* [EXTRACTED TEXT]:
I spoke at length with my friend yesterday. He says that he is very adamant about being involved in his son's scouting (if his son chooses to join). He told me that his son and his son's best friend are thinking about joining, and that he was worried that his son might be joining for the wrong reasons and, as a result, would not be committed. I tried to explain that there are few if any "good reasons" for a boy that age (11) to join scouting and that boys usually join because of a friend or a group of friends. Peer relationships are very important at that age and drive boys fairly strongly in their activities. The draw is a good program and outdoor activities....if a boy gets to go camping with his buddies once a month and is getting an exciting program in the meetings, he won't want to quit and miss out on all the fun.
My friend told me that the only reason that he stays in town is the chance to do things with his son. Otherwise, he'd move to a larger city such as Atlanta (for some reason he can't stand our "tiny" city).

* [GIVEN DATA]:
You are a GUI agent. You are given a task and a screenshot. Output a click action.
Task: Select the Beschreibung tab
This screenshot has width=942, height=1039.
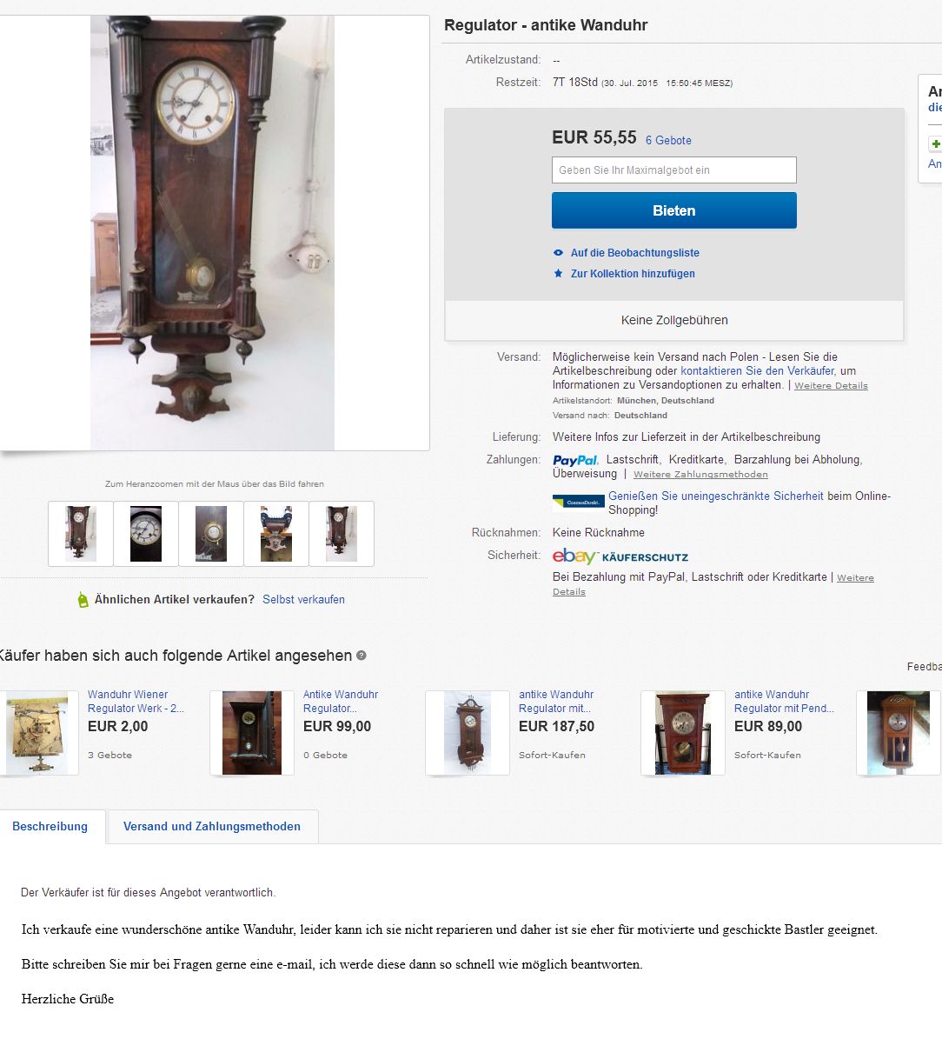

* [COMPLETE THE FOLLOWING]:
[a] In the scouting passage, write out the part from "I spoke at length" up to and including "all the fun.", substituting "Scouts" for "scouting".
[b] According to the scouting passage, what city does the friend name as a place he would move to if not for his son?
[c] Write the next part of the passage about the friend and his son's scouting, picking up after its final sentence.

* [SOLVED PROBLEMS]:
[a]
I spoke at length with my friend yesterday. He says that he is very adamant about being involved in his son's Scouts (if his son chooses to join). He told me that his son and his son's best friend are thinking about joining, and that he was worried that his son might be joining for the wrong reasons and, as a result, would not be committed. I tried to explain that there are few if any "good reasons" for a boy that age (11) to join Scouts and that boys usually join because of a friend or a group of friends. Peer relationships are very important at that age and drive boys fairly strongly in their activities. The draw is a good program and outdoor activities....if a boy gets to go camping with his buddies once a month and is getting an exciting program in the meetings, he won't want to quit and miss out on all the fun.

[b] Atlanta

[c]
His reasoning is easy to understand; he figures that he only has a few years left with his son before he is old enough to drive, then he'll "leave the nest" frequently in his own set of wheels with college following soon after. Again, I'm not a parent, so I can't really speak to that one way or the other.
He told me that he is going to speak with the boy's mother (his ex-wife) before speaking with the stepfather (see, I got the term correct that time). He doesn't know her stance on the issue and is curious of how she will affect the situation. I encouraged him to sit down with the stepfather and work out an acceptable arrangement. The stepfather works quite odd hours and would frequently be unavailable to attend meetings and outings.
My friend has custody of the boy every other weekend, but he lives just around the corner from his son's family. I'm sure that meetings wouldn't be a problem.
Developing...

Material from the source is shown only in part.